• **What you will do**
Reproduce the lines of the listing below from the line containing "Image resolution: width=608" through the end, swapping "pixels" for "px" and leaving everything else unchanged.

• **Listed entries**
########

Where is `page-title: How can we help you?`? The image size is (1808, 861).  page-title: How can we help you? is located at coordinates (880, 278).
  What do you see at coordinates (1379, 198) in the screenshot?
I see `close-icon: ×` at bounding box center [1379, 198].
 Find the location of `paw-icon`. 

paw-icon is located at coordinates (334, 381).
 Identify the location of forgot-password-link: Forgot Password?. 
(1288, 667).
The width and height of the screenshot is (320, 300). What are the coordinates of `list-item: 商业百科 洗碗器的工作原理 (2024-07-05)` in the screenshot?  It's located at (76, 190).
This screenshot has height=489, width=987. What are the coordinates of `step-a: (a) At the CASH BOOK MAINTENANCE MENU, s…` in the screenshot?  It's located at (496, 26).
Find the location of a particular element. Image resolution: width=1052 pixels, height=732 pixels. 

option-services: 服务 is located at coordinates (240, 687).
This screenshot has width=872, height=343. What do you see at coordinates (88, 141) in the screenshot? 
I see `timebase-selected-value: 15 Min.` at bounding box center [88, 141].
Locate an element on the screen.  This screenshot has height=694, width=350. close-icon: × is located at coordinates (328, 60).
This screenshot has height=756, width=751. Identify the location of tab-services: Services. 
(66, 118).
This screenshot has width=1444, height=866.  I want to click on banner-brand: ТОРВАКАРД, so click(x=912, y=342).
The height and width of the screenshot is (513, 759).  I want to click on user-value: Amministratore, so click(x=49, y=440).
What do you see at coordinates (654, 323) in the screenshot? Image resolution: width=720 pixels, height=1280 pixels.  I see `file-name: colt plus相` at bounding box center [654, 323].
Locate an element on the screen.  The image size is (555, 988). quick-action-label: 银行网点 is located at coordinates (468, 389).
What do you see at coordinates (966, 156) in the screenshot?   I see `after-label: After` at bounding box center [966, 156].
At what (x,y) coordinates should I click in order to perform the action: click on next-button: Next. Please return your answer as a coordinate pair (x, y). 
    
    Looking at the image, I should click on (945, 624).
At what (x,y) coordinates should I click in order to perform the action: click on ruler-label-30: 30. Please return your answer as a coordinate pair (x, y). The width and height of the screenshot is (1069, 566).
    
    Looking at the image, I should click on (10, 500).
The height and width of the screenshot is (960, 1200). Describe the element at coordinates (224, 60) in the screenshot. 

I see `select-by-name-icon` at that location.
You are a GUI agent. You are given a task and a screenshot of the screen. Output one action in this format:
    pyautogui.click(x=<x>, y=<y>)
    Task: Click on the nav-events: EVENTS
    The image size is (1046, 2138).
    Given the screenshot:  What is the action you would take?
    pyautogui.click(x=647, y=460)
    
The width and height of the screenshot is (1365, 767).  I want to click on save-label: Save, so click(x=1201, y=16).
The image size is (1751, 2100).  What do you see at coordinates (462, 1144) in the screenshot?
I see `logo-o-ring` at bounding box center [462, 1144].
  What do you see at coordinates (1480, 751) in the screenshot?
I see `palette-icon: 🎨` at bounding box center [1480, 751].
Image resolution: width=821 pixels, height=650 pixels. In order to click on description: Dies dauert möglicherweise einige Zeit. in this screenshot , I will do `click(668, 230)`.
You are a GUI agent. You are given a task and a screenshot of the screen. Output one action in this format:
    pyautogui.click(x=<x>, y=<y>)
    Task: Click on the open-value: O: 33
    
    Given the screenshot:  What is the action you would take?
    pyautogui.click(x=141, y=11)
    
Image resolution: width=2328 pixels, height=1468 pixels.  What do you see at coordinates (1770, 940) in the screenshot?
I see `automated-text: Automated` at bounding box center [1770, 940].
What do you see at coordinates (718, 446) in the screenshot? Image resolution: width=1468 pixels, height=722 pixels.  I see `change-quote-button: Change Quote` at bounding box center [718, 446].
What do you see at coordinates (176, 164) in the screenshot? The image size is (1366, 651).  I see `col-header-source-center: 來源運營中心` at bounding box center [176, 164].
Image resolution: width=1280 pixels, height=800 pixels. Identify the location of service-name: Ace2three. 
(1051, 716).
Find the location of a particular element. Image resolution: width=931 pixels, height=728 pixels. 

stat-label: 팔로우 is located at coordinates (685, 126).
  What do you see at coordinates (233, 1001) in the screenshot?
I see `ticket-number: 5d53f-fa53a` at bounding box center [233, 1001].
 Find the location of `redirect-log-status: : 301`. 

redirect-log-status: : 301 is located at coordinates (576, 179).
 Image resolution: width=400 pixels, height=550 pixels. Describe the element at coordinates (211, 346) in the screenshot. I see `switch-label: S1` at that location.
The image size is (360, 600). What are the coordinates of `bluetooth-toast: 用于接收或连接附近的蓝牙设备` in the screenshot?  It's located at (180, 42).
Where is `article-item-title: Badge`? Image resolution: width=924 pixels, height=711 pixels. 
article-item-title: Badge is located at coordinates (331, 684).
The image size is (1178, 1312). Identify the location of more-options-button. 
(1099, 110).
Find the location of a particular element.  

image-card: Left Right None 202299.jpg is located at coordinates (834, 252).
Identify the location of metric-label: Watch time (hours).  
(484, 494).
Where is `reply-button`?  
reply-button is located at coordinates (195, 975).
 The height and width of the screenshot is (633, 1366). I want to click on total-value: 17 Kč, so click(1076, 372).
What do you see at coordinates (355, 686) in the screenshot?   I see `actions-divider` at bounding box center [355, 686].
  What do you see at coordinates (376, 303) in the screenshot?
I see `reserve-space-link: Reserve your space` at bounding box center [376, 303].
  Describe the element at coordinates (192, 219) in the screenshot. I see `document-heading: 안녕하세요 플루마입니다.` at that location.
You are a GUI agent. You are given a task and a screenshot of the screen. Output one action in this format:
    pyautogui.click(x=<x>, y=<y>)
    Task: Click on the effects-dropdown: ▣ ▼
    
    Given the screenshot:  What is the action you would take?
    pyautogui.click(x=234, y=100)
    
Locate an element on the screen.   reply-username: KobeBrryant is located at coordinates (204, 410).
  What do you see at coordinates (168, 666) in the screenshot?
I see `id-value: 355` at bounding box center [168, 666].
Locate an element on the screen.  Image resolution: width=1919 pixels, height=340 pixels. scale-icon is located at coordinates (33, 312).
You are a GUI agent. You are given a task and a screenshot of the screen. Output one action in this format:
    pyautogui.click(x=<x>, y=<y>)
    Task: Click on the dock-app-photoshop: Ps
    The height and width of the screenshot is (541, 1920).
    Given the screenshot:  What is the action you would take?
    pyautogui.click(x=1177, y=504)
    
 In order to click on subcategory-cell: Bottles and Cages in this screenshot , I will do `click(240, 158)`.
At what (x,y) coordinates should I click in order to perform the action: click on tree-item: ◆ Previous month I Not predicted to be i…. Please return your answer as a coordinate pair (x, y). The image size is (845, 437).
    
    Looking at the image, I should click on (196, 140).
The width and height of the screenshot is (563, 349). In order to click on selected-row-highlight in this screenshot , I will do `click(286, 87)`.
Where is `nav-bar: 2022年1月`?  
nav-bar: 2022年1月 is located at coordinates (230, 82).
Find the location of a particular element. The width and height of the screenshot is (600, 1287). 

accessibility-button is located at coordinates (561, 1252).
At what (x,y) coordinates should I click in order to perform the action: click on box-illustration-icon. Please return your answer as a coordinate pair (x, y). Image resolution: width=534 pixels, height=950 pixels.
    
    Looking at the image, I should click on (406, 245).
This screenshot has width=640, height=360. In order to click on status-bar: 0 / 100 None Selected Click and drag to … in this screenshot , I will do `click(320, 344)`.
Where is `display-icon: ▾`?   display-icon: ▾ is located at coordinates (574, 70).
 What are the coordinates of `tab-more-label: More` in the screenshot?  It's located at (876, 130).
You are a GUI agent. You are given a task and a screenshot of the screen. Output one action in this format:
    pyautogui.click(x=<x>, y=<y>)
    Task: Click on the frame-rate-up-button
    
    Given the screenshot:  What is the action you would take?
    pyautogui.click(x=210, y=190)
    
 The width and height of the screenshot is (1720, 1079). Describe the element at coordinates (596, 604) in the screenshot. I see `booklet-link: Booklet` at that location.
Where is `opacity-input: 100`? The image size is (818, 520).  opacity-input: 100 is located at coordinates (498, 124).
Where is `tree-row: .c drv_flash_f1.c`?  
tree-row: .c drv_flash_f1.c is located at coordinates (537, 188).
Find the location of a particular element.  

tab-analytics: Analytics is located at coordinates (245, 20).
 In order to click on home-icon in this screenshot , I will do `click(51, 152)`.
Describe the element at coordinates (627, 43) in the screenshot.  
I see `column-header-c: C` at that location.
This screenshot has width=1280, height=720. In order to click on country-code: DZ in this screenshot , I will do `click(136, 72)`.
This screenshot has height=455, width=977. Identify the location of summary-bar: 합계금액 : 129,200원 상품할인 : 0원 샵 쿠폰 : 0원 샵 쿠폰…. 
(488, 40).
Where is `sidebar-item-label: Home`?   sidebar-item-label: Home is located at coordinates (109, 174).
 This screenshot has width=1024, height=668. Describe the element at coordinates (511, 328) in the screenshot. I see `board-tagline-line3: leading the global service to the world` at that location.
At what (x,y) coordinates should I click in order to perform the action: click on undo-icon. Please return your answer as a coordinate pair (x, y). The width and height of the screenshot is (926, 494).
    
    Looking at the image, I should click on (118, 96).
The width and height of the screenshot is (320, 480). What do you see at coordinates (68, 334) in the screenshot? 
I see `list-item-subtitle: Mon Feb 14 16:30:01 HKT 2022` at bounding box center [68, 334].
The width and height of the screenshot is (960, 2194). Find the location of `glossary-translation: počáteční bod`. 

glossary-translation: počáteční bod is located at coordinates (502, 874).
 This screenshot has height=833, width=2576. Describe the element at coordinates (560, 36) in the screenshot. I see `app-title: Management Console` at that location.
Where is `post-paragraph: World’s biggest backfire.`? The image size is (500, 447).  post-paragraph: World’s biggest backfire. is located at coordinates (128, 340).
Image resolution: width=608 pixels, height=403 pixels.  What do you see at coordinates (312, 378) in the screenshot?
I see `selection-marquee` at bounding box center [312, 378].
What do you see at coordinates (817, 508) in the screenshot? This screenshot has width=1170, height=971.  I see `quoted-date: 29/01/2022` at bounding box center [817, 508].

########

• **Result below**
Image resolution: width=608 px, height=403 px.  What do you see at coordinates (312, 378) in the screenshot?
I see `selection-marquee` at bounding box center [312, 378].
What do you see at coordinates (817, 508) in the screenshot? This screenshot has width=1170, height=971.  I see `quoted-date: 29/01/2022` at bounding box center [817, 508].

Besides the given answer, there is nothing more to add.